The United States Congress is currently considering legislation that would allow bankruptcy judges to rewrite some of the terms of a mortgage to reflect the value of a homeowner’s property and the current mortgage investment climate. My colleague Wendell Sherk of the Bankruptcy Law Network notes the following about the legislation currently before Congress:
The legislation now pending in Congress would allow homeowners in Chapter 13 to rewrite their mortgages to reflect current market value with market interest rates for the long haul. In other words, it asks the investors to take a small loss to avoid a bigger one. The investor still has a lien on the debtor’s home and has the remaining investment protected from inflation by a market rate of interest. The investor doesn’t have to absorb the costs of foreclosure or the added losses from a fire sale real estate market. The mortgage servicer gets a performing mortgage in the portfolio again, although it loses all those additional fees it would charge for processing the foreclosure.
Traditionally, the Chapter 13 process has allowed debtors to rewrite the terms of credit card lenders, vehicle lenders, furniture lenders and pretty much every other kind of lender – except mortgage lenders. Perhaps it is time for mortgage lenders to become full participants in bankruptcy. Is it possible that the many abuses we see from the mortgage industry arise from their special status?

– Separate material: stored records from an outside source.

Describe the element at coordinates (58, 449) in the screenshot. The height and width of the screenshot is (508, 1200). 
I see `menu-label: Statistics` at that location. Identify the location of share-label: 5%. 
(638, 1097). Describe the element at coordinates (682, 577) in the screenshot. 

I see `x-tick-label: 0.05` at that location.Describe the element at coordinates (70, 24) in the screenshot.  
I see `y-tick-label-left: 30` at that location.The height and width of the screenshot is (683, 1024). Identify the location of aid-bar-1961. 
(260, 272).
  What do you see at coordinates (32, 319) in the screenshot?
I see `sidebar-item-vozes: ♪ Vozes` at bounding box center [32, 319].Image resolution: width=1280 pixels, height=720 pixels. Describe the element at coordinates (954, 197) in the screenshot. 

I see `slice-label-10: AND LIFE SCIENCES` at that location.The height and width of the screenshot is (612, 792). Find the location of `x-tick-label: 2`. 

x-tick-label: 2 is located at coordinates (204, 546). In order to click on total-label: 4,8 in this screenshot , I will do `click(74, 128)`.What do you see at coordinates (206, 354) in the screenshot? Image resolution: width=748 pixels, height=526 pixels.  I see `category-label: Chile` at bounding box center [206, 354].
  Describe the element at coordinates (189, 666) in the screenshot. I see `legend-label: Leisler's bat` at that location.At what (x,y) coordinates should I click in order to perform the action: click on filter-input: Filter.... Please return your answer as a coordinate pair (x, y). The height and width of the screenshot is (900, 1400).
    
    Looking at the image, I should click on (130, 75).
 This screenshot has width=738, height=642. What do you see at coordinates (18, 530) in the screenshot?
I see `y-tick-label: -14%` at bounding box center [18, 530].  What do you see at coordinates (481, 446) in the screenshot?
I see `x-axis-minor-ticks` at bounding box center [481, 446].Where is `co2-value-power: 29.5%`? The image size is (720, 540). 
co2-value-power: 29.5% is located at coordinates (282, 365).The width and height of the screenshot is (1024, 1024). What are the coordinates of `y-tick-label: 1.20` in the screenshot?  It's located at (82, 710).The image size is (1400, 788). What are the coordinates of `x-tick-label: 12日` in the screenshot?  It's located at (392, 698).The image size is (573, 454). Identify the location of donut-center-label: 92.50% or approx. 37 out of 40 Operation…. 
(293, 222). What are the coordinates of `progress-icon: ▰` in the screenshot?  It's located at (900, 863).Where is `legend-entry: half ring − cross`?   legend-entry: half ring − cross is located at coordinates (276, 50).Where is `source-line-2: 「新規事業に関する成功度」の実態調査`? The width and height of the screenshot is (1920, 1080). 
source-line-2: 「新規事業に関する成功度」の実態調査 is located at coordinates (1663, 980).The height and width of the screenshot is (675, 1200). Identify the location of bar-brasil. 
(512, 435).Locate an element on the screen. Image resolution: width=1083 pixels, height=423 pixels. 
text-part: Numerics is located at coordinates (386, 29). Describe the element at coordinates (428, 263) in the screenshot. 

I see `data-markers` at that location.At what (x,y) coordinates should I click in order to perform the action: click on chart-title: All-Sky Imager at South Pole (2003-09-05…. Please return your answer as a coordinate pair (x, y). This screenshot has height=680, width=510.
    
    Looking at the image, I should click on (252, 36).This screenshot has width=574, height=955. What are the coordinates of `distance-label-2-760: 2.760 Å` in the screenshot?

As a proponent of the free market, I have some concerns about empowering bankruptcy judges to rewrite mortgage loans. Such a change will impact the mortgage markets – good, bad or indifferent and no one knows exactly what such a change would mean. On the other hand, mortgage lenders have brought this rather significant change upon themselves with a litany of questionable and abusive practices:
- teaser rates
- balloon notes
- interest only loans
- negative amortization
- lack of tranparency with fees
- unexplained fees, costs and charges
All this brings to mind the observations of Robert Peroni, my tax law professor at Tulane Law back in the early 1980’s – greedy people lead to the enactment of bad law. Professor Peroni was fond of noting that attempts by wealthy doctors to shelter income from taxes led to the closing of otherwise legitimate tax shelters. I think that the same process is at work here.